Rx DRUG IMPORTS: FDA Beefing Up Overseas Drug Probe
Responding to "congressional criticism" on a lack of effort to prevent counterfeit drug imports, the FDA has launched a probe reviewing thousands of drug shipments, the Wall Street Journal reports. Members of Congress, particularly House Commerce Committee Chair Thomas Bliley (R-Va.), have voiced concerns that substandard ingredients may be making their way into U.S. drugs via imports that frequently are not inspected by U.S. officials. Bliley has called the FDA's efforts "ineffective" and "limited," saying that Americans are "at serious risk of being harmed." However, the agency has already reviewed several hundred of an estimated 4,600 foreign drug manufacturers, finding "no evidence of a substantial problem of counterfeit drug ingredients entering the U.S." The agency also does not feel the public is at risk of harm from substandard substances. On the other hand, the review found 46 manufacturers from China and Hong Kong and 11 in India that apparently exported "misbranded drug ingredients" to the United States. The FDA has also alerted importers that "they must be more thorough in helping regulators keep track of shipments" and has met with officials of U.S. pharmaceutical companies to discuss the issue (Adams, 9/12).

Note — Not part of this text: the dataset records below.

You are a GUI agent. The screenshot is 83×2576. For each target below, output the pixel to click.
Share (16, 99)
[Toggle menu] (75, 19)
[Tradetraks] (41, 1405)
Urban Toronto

Kidney Cancer Association Chimes In
Adding fuel to the drug import debate, the Kidney Cancer Association posted a full-page ad in the Washington Times today, warning that "Congress is now only a few steps away from allowing drugs from Mexico and Canada to become commonplace in American medicine." The ad continues: "But something else could also become commonplace in American medicine -- Americans made sick or sicker by counterfeit, contaminated, diluted, adulterated or bogus drugs that enter America from outside of our borders. Before these dangerous imports become as commonplace as the common cold, Congress should pause and consider the medical legacy of what it is about to do" (9/12).